Data retention based on CPRA exemptions
Two CPRA exemptions allow you to keep data after processing purposes have expired:
- You can anonymize or aggregate consumer data. Such personal information is exempt from the CPRA, and, as a result, the CPRA does not apply to it. You can go ahead and process it for as long as you want. However, if you change such data and make it possible to identify consumers again, CPRA applies again.
- A law enforcement agency requires you not to delete a consumer’s personal information who has requested deletion. You must retain such data but not use it for anything. All you can do with it is store it until the law enforcement agency directs you to behave in another way.
In which situations must I delete personal information and not retain it any longer?
Unless you have a good reason to keep the personal information of your customers, you must delete it immediately.
- Personal information is collected and processed for verification of the identity of the consumer who submits a consumer request.

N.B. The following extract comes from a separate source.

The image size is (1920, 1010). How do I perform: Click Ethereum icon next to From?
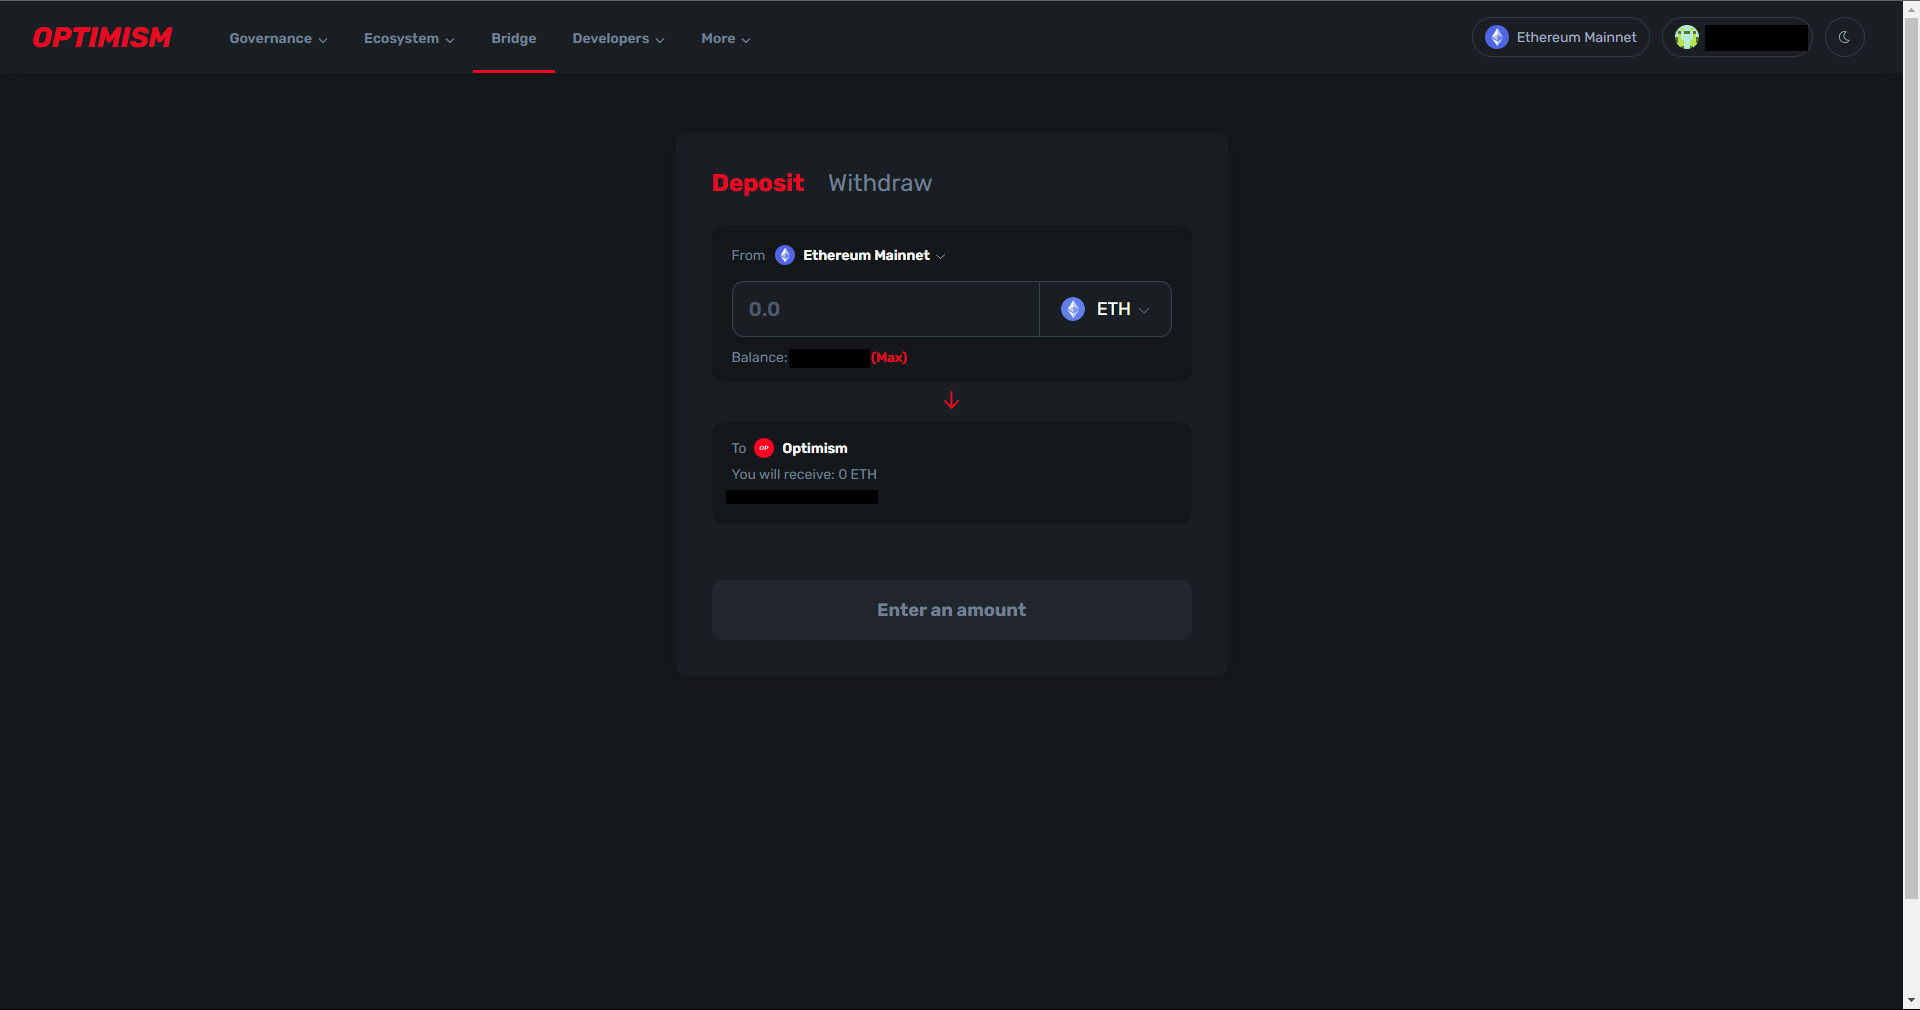tap(785, 255)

Sometimes, you’ll need to ask requesters for additional information to ensure that you provide the information to the right person. They will give you this information, and once you’ve made sure they’re who they say they are, you need to get rid of it from your databases.
- Personal information that has been subject to an opt-out request
What are the data retention requirements for service providers and contractors?
CPRA requires you to have written contracts with service providers, contractors, and third parties with whom you share consumer data. A promise not to keep personal information must be one of the most important parts of this type of contract.
- For purposes other than those specified in the contract, and
- Outside of the direct business relationship between the contractor and the business.
In addition, CPRA allows service providers to delete any information that should not be retained in the ordinary business.
Retention policies: CPRA v. CCPA v. GDPR
These three data privacy laws in two different jurisdictions have different requirements for businesses.
The General Data Protection Regulation of the EU is the world’s strictest law. It takes data security seriously and therefore requires businesses to remove data subjects’ data upon satisfying processing purposes immediately.
The California Consumer Privacy Act (CCPA) contains no significant requirements for covered businesses. As long as the consumer does not request the erasure of personal information, you can retain it.
On the other hand, CPRA brings some new requirements for covered businesses processing data about California residents. It introduces the data minimization and data retention principles in California, requiring businesses to process the minimum amount of data for the minimum amount of time necessary for processing purposes.
How to comply with the CPRA data retention obligations
CPRA data retention obligations are not hard to meet. They require a small investment in resources to ensure that you stay away from enforcement actions.
The road to compliance starts with a simple data mapping exercise leading to a data inventory. It is a good practice to involve all the stakeholders in your data mapping to ensure that the information you get is accurate. Once you have such an inventory, you’ll know how and why data flows within your organization. That will answer your question about how long to keep each type of personal information.
CPRA also requires businesses to do regular risk assessments and cybersecurity audits to ensure their data is safe.
Finally, keep in mind that the CPRA has a look-back period that starts on 1 January 2022, which means that the data retention obligations already apply to you. It may seem like a no-brainer for your business to set up a good data retention policy.